The Motion came on for hearing on July 10, 2026, at 9:00 AM in Department 16. After reviewing all the papers and the record, and giving counsel for all parties the full and fair opportunity to be heard, the Court finds and rules as follows.
Background
In her Complaint filed on September 9, 2025, Plaintiff alleges that on July 27, 2024, she sustained injuries after an employee of Defendant served her coffee through Defendant’s drive-thru window. (Complaint, ¶ 23.) While Defendant’s employee was handing Plaintiff her beverage, the lid dislodged and spilled dangerously hot coffee onto Plaintiff’s lap. (Ibid.) Plaintiff further alleges that Defendant’s Safety and Security Manual warned that skin burns at 140 degrees Fahrenheit, yet Defendant’s internal policy was to serve hot coffee to customers at a temperature at or near 190 degrees Fahrenheit. (Complaint, ¶ 22.) Additionally, Plaintiff alleges that Defendant “had been receiving at least 80 complaints per month from customers who reported lid failures, lids popping off, lid leaks, burn injuries, and/or other incidents involving spill exposures.” (Complaint, ¶ 21.)

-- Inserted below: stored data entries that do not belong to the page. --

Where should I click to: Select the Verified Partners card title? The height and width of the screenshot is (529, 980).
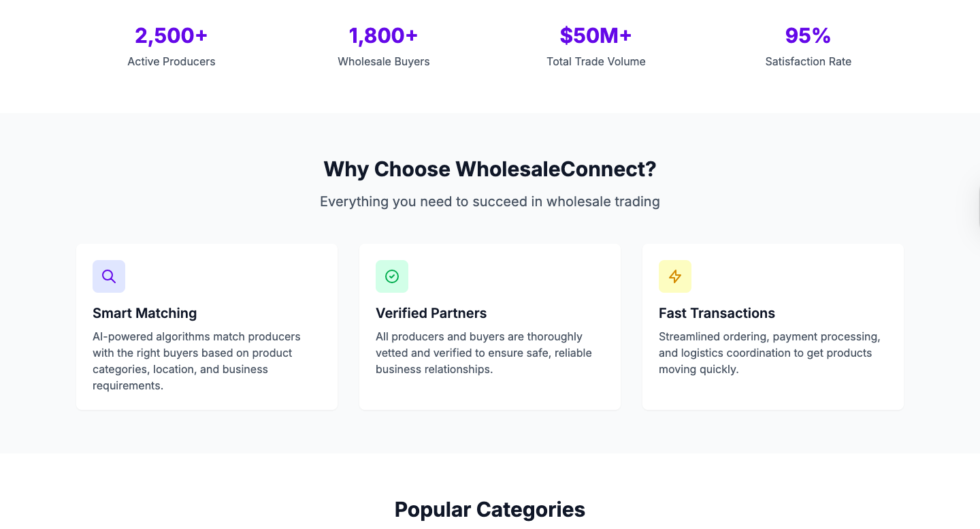point(431,313)
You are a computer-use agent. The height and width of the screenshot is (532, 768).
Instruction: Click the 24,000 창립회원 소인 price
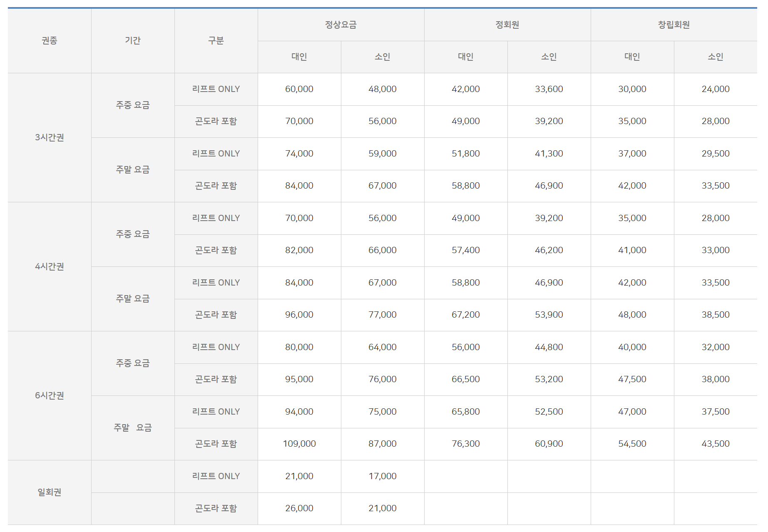715,89
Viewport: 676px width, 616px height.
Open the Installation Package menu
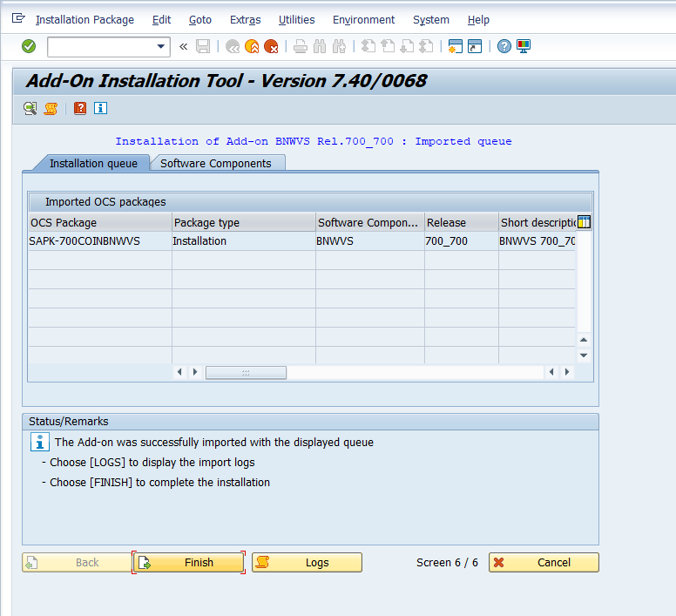pyautogui.click(x=85, y=19)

Plaintiff alleges causes of action for negligence and product liability. On December 9, 2025, Defendant moved to strike Plaintiff’s request for punitive damages in paragraphs 37-40 and 51-43 of Plaintiff’s Complaint. (Motion, p. 2:3-5.) Plaintiff has opposed the Motion.
Analysis of the Motion to Strike
I. Legal Standard on Motion to Strike
A court may strike out any irrelevant, false, or improper matter asserted in a pleading. (Code Civ. Proc., § 436, subd. (a).) A court may also strike out all or any part of a pleading not drawn or filed in conformity with the laws of the State of California. (Code Civ. Proc., § 436, subd. (b).) The grounds for a motion to strike shall appear on the face of the challenged pleading or from any matter of which the court is required to take judicial notice. (Code Civ. Proc., § 437, subd. (a).) In ruling on a motion to strike, the court reads the targeted pleading as a whole, all parts in their context, and assumes the truth of all well-pleaded allegations. (See Turman v.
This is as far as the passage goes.